More room to manoeuvre
But shaving deficits through asset-backed funding can just as easily help schemes maintain their levels of investment risk. Strong sponsor covenants mean schemes can better withstand shocks – the current wave of de-risking is attributable to weak sponsor covenants. It could offer confidence for cautious defined benefit schemes, which have whittled down their growth portfolios in favour of fixed income assets and derivatives, to push the risk premium of equities once again. Or, as one commentator put it, “help kick overly prudent investment strategies that manifest in holding too high an allocation to government bonds into touch.” In short, asset backed funding gives struggling defined benefit schemes more room to manoeuvre.

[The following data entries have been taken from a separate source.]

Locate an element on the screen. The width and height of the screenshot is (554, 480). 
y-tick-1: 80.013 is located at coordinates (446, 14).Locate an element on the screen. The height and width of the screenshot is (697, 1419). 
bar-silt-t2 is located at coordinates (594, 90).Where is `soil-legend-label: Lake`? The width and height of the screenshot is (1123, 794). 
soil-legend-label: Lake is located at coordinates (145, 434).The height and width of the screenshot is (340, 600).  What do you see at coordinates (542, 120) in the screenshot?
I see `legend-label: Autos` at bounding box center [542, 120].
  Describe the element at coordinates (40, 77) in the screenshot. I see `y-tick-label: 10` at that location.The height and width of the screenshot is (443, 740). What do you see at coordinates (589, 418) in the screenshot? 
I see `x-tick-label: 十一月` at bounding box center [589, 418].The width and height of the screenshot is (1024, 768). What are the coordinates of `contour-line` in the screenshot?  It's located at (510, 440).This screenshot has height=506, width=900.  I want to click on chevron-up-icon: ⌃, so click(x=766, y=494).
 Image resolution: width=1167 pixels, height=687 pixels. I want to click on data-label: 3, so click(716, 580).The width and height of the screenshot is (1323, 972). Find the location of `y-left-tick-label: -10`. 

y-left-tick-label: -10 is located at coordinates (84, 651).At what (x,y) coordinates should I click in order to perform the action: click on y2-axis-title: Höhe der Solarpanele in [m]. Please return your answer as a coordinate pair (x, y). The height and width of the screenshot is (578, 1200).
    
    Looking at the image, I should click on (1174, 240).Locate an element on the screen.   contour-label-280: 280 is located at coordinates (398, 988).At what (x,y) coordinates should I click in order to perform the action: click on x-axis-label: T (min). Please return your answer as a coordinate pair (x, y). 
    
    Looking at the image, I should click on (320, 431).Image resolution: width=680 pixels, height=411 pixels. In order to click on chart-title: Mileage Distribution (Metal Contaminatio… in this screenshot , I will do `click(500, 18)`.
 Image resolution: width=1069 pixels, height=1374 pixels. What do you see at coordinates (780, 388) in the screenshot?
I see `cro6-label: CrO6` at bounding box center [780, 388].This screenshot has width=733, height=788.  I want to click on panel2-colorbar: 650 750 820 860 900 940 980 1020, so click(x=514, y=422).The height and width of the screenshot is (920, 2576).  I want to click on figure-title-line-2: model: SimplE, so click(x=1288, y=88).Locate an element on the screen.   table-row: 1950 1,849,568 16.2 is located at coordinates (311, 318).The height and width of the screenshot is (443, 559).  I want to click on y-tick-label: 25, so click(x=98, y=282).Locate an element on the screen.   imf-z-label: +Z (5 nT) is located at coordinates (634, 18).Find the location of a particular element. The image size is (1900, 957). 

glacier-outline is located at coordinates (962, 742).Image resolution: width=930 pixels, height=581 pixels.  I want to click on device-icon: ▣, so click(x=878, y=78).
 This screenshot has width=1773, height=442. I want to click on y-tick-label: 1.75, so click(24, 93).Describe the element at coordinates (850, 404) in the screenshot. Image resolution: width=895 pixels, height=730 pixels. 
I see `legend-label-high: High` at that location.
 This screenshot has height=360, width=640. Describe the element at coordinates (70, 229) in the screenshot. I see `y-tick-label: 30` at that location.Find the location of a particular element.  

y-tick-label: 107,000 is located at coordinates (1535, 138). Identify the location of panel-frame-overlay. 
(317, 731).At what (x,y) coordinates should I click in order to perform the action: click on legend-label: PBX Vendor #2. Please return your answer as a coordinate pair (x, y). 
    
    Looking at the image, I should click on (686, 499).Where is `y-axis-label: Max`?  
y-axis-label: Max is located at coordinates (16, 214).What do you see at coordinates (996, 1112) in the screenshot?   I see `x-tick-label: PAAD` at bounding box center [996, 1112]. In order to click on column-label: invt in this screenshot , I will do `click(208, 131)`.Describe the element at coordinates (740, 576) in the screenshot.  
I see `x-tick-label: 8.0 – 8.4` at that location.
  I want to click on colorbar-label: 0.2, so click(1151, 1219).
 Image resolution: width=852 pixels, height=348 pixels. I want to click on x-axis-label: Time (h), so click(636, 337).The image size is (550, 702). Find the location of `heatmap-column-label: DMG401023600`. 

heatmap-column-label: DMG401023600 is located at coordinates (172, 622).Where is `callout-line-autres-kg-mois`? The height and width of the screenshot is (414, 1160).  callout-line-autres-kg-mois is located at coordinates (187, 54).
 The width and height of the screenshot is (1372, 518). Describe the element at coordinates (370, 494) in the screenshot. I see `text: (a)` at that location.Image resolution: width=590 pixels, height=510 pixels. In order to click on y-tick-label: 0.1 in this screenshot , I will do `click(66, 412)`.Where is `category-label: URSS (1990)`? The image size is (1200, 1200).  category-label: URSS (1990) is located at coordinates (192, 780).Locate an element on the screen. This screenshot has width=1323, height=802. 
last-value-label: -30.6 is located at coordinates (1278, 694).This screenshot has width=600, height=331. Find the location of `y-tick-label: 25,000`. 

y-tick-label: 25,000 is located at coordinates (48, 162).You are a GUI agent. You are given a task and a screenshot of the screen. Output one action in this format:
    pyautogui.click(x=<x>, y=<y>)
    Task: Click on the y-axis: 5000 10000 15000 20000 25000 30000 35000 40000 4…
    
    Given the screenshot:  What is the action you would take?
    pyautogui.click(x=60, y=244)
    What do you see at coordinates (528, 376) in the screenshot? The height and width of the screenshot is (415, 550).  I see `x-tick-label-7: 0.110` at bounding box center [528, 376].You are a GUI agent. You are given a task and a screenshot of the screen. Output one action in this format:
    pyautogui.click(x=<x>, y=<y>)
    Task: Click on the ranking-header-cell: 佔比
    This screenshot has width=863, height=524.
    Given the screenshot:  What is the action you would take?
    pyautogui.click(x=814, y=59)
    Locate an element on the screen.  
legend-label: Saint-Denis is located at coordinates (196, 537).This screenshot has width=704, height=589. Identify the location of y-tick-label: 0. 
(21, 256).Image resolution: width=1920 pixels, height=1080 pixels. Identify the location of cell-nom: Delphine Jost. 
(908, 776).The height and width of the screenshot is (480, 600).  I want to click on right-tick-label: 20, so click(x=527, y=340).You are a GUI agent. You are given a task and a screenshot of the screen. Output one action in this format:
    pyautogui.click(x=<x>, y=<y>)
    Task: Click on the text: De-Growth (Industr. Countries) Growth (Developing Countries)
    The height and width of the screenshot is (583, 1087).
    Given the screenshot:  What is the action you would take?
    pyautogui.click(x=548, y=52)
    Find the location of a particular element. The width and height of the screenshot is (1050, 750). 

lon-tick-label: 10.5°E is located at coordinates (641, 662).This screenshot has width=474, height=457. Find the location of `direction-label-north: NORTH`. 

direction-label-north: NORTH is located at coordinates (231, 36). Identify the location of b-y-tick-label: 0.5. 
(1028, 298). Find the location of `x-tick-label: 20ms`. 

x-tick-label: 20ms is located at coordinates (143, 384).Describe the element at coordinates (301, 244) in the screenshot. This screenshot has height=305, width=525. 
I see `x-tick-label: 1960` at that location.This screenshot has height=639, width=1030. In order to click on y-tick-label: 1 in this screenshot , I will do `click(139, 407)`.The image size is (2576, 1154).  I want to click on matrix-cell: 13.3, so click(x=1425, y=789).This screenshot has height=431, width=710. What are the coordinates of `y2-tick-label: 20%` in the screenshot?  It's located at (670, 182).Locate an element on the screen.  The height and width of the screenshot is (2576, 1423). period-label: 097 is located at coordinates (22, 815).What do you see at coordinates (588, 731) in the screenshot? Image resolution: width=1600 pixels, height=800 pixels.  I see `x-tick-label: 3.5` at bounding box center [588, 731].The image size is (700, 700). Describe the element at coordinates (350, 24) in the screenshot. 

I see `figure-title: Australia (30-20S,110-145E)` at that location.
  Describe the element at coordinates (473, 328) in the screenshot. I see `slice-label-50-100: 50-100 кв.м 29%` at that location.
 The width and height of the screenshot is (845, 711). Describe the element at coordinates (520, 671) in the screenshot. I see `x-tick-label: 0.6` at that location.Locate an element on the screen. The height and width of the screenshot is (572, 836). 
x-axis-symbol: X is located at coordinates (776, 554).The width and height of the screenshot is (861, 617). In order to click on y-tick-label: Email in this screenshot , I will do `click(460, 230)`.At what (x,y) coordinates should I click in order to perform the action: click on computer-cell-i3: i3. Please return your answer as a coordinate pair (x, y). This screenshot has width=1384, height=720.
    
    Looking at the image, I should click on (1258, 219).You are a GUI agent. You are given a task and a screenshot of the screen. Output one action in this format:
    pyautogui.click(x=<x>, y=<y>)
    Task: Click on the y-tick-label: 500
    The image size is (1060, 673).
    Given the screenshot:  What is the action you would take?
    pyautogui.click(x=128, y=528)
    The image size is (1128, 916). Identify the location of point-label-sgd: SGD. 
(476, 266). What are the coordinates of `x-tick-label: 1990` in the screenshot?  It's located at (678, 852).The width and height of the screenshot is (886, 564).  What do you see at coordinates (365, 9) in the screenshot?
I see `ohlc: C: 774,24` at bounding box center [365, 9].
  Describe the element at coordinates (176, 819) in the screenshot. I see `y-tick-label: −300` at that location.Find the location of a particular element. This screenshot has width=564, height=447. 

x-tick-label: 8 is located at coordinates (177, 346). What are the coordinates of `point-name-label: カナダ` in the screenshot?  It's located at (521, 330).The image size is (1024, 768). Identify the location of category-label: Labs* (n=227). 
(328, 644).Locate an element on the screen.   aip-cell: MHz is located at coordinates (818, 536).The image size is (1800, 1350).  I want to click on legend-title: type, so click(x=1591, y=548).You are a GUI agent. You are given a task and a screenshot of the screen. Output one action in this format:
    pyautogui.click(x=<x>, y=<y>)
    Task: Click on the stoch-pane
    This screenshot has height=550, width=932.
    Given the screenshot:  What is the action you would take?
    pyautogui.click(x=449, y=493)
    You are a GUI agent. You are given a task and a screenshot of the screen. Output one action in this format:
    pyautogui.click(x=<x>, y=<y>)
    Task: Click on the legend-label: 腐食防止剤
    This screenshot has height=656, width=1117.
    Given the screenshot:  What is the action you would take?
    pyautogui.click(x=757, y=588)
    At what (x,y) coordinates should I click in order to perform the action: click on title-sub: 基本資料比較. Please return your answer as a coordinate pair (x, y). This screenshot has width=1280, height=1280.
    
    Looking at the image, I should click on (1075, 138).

They could hold their risk allocations, reduce risk or just use it to reduce the levy they pay the Pension Protection Fund, the lifeboat fund that says the UK’s 6316 defined benefit schemes hold a collective deficit of $366 billion, with the average workplace pension 83-per-cent funded.
The real value of cheese
Yet surely hazards lurk in the more unusual asset-backed funding structures. Are trustees getting the risk at the right price and how do they assess the value of cheese? How will the value of the asset change over time and what if salmonella infects the cheese or it melts and becomes worthless? And if cheese is suddenly such a valuable asset, why is it only fit for pensioners? Why not pay our corporate big cheeses in cheddar too? Trustees must be careful what assets they use and satisfied that they will hold value in the event that a company ceases to trade. I can see why companies and trustees increasingly consider asset-backed funding. Deficits are ballooning but sponsors lack cash and the 1990s era of contribution holidays is a distant memory. Members need security and investment strategy a kick-start. It’s just the cheesy strategy that smells a little off.